The alternate universe idea is intriguing. Say Atlantis (well, some version -- what a confused myth that is these days!) is real. So it isn't just in Plato: Sophocles has a comedy about it. Ovid has a long commentary. Napoleon sent divers after it. Champollion took a first crack at the texts and they were finally cracked by Frank Chadwick. And the entire historical picture is consistent with it being there (well...as consistent as our picture of the Ancient World is, anyhow!)

The thing I totally can't accept is that something revolutionary and paradigm changing could slip through the cracks until the 20th century and only be uncovered by a high school student playing with Google Earth. Or be hidden by entrenched academics an/or a major industrial group with a lousy business plan.

Err...I mean revolutionary on the scale of "the Romans had spaceships and a colony on the Moon," not "The Hittites were a real people and had a massive empire in what's now Turkey."

The alternate world in which a continental mass nearly filling the Atlantic sunk 9,000 years ago is one that ceases to be indistinguishable from our world somewhere between Bacon and Lord Kelvin. But there's real potential in a more conservative Atlantis that gets discovered about the time the Minoans and, well, the Hittites are being uncovered. It's a period piece....and those are a lot of fun.

Peter B:
I think it depends exactly how extreme you want to be. The thing is, there are still mysteries about civilisations we already know a lot about, and it's possible there are events we'll never know about because their archaeological trail is well and truly lost to time.

As an example, think of the Roman dodecahedrons. If you're unfamiliar with them, they're metal objects about the size of a golf ball. They're hollow (that is, they consist only of the faces - they're not solid), and the faces have circular holes in them. Archeologists have found dozens or hundreds of them, and we have no idea what they're for.

But there are other areas you could be free to speculate: one of the plot lines in a Clive Cussler thriller is a Roman merchant ship being blown across the Atlantic in a storm and making landfall in North America. We don't have any evidence of anything like that happening, but it's quite plausible. We know, after all, that in the Hellenistic and Imperial Roman centuries merchant ships sailed directly between the entrance to the Red Sea and India - across the Indian Ocean. And Herodotus relates the tale of a Carthaginian fleet circumnavigating Africa (personally, he didn't believe the story, but the evidence he presents is actually more believable than he gives it credit for).

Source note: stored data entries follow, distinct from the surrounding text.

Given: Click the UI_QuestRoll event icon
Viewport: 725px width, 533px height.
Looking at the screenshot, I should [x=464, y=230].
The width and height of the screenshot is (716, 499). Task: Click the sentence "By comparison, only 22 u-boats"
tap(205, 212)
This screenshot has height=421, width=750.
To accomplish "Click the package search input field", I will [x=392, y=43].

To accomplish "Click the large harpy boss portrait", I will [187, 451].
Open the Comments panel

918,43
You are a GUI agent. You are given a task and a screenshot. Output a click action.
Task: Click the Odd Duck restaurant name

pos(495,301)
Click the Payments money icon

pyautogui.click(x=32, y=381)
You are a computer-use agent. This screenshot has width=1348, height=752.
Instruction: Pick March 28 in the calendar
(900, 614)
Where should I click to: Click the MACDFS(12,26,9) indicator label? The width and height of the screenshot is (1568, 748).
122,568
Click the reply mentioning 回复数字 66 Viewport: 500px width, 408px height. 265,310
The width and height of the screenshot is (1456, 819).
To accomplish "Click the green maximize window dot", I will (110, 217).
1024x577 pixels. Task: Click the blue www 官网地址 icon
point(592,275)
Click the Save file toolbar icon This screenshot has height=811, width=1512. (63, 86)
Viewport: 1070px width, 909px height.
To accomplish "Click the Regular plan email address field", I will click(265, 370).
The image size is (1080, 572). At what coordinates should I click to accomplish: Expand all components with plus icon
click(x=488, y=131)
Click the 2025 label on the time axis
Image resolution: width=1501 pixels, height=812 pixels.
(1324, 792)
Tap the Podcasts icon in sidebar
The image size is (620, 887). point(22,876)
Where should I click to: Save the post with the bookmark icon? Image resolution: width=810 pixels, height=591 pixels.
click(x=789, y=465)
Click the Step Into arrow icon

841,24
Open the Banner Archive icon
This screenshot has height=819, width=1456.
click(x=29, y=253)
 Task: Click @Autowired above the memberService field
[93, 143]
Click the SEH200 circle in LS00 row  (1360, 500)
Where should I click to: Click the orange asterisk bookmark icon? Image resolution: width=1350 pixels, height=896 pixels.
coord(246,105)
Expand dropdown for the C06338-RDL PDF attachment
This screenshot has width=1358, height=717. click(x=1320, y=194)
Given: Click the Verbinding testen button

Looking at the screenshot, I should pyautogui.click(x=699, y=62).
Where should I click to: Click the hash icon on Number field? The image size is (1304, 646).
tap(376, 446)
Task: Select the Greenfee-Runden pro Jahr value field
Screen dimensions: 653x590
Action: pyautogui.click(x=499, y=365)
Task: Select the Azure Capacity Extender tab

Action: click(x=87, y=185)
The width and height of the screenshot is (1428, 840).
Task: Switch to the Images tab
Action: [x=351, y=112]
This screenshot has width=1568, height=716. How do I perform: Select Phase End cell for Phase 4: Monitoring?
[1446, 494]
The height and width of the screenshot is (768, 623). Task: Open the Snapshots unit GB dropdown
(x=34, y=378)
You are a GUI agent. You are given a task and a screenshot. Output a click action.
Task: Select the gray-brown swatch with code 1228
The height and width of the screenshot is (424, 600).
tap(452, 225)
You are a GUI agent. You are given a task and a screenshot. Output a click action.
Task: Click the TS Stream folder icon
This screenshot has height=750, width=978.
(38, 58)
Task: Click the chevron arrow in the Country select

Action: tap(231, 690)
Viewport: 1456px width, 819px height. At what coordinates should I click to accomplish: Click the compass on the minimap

It's also worth keeping in mind that authors have written historical/archaeological thrillers which sit in gaps in our knowledge. Can I recommend, for example, the author (and professional archaeologist) David Gibbins.

So, in summary, I think there's a lot of scope to write a story about a historical Atlantis that is entirely consistent with our current archaeological and historical knowledge. But, as with most fiction, you need a good story more than you need a good setting: the first can rescue the second, but the second can't rescue the first.